Fibrous dysplasia and fibroblast growth factor-23 regulation

Abstract

Fibrous dysplasia (FD) is a skeletal disorder caused by activating mutations in Gsα that result in elevations in cAMP. A feature of FD is elevated blood levels of the bone cell-derived phosphaturic hormone, fibroblast growth factor-23 (FGF23). FGF23 regulates serum phosphorus and active vitamin D levels by action on proximal renal tubule cells. An essential step in the production of biologically active FGF23 is glycosylation by the UDP-N-acetyl-α-D-galactosamine:polypeptide N-acetylgalactosaminyl transferase (ppGalNAc-T3). In the absence of glycosylation, FGF23 is processed into inactive N- and C-terminal proteins by a subtilisin proprotein convertase, probably furin. Normally, most if not all circulating FGF23 is intact.

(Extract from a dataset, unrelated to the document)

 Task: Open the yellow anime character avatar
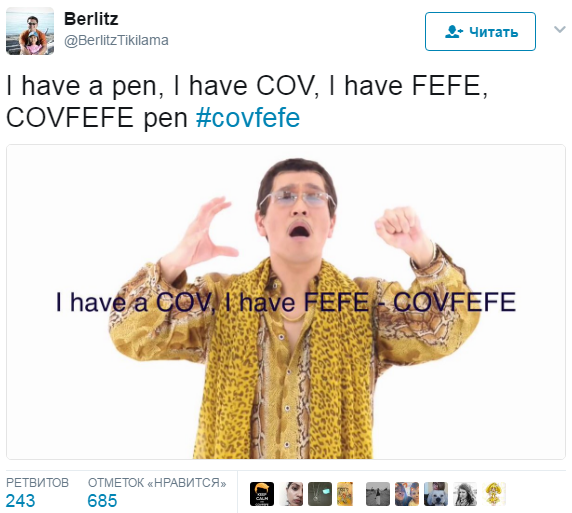(494, 494)
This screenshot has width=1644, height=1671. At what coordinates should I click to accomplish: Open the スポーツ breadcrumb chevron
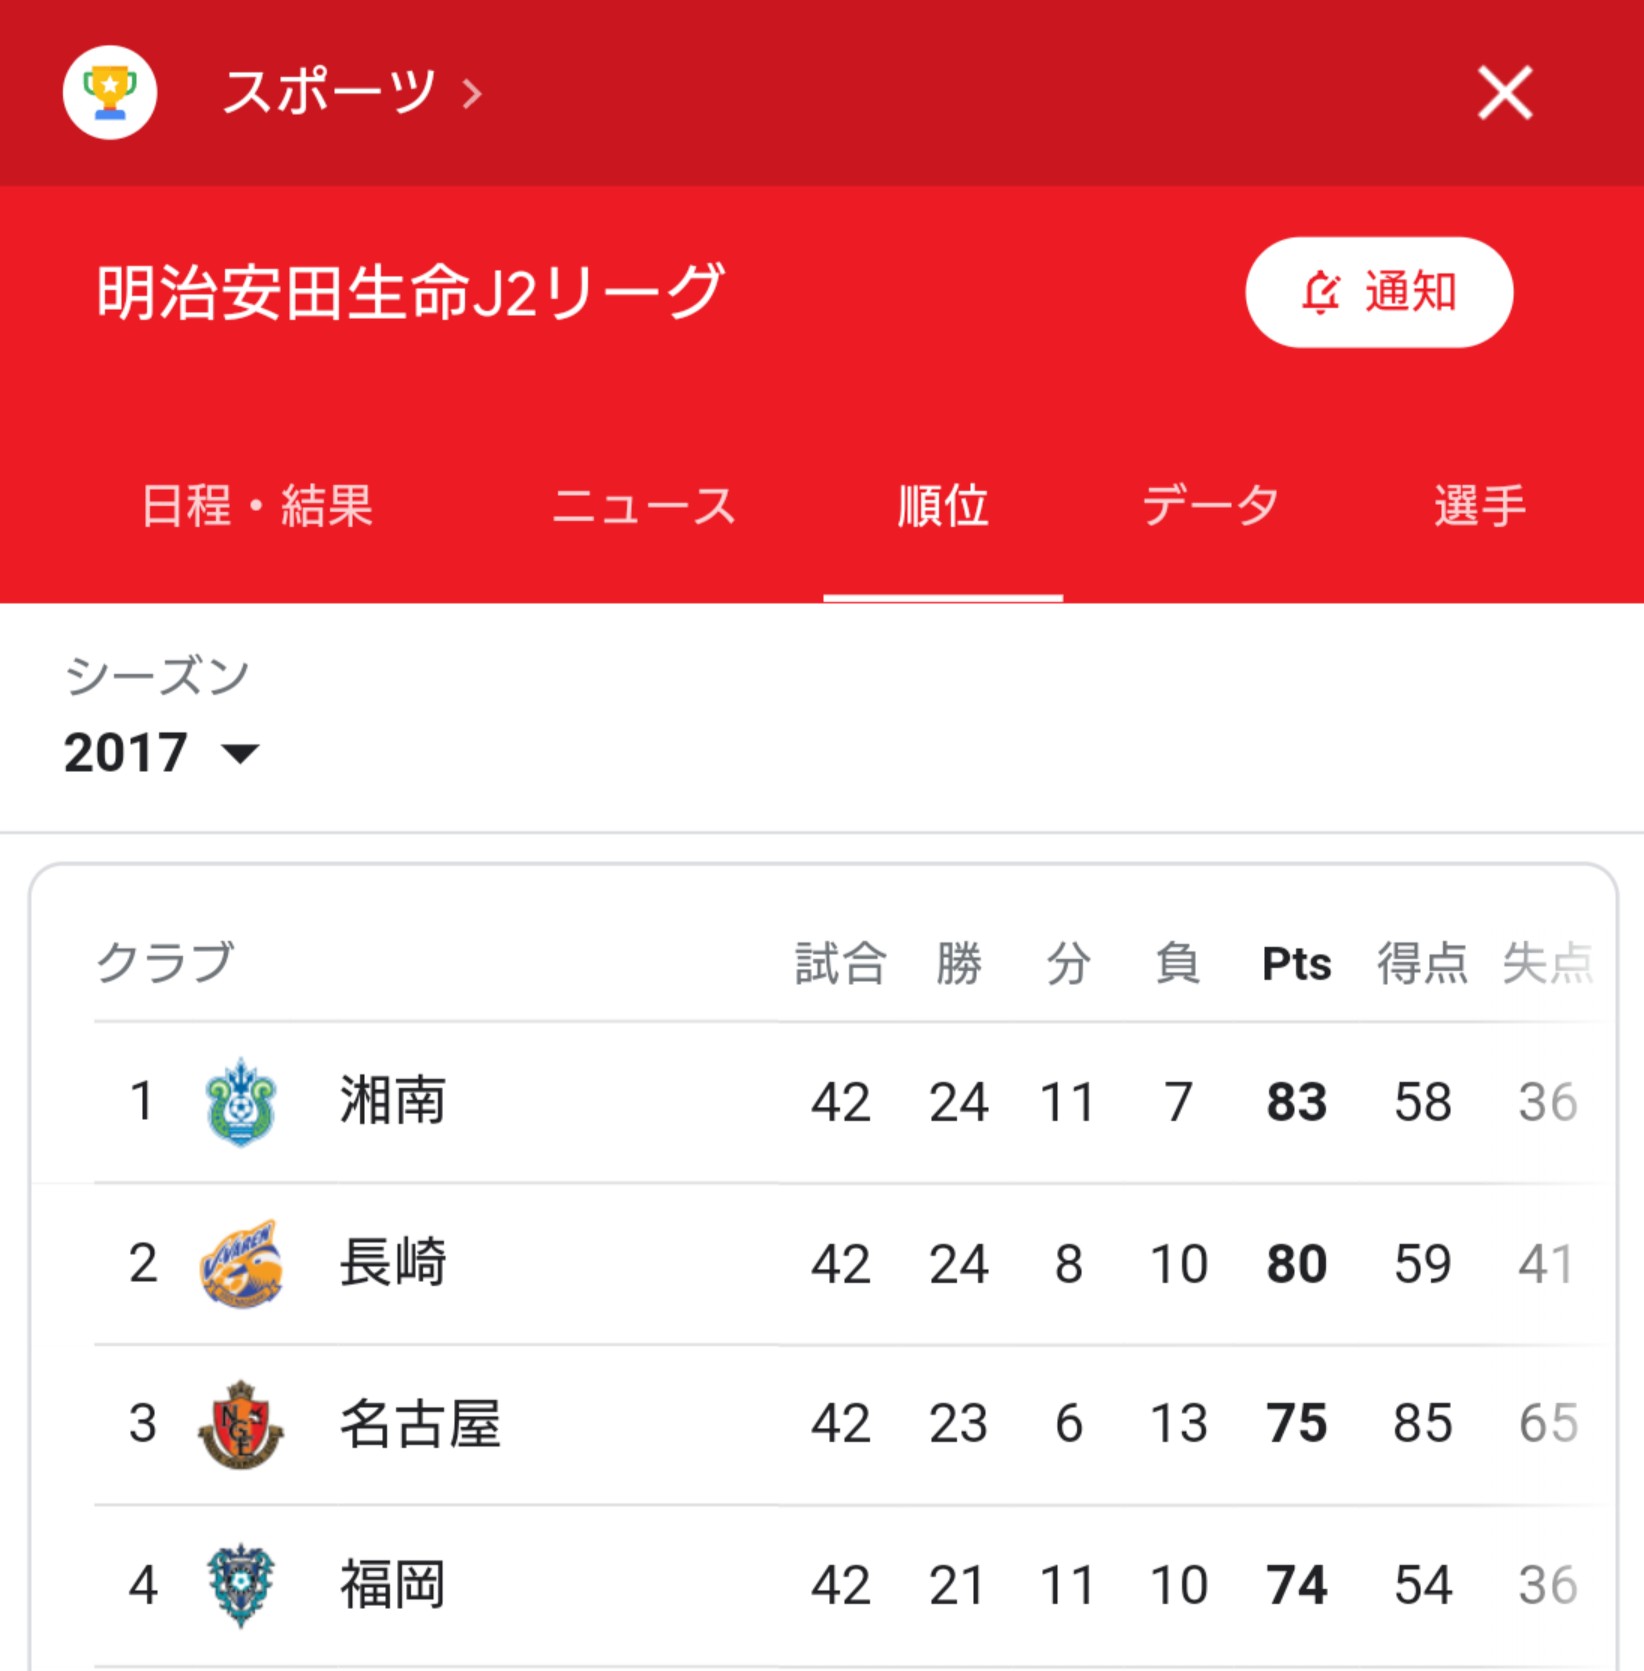click(472, 95)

In FD, C-terminal levels are elevated, suggesting altered FGF23 processing. Altered processing in FD is the result of a cAMP-dependent, coordinated decrease in ppGalNAc-T3 and an increase in furin enzyme activity. These findings, and emerging data from other diseases, suggest regulation of FGF23 processing may be a physiologically important process.

Figure

Bone cells (osteocytes and osteoblasts) are responsible for production of FGF23 (blue boxes). The galactosyl transferase UDP-N-acetyl-α-D-galactosamine:polypeptide N-acetylgalactosaminyl transferase (GALNT3, green box) glycosylates FGF23 and by doing so protects it from enzymatic degradation by a subtilisin proprotein convertase, probably furin (scissors). Unglycosylated, unprotected FGF23 (lower blue box) is degraded and C- and N-terminal degradation products (probably biologically inactive) are secreted into the circulation. In fibrous dysplasia, under the regulation of cAMP, the process of degradation is enhanced (blue arrow). This degradation process may also be increased in low iron states, possibly mediated by the HIF-1 pathway.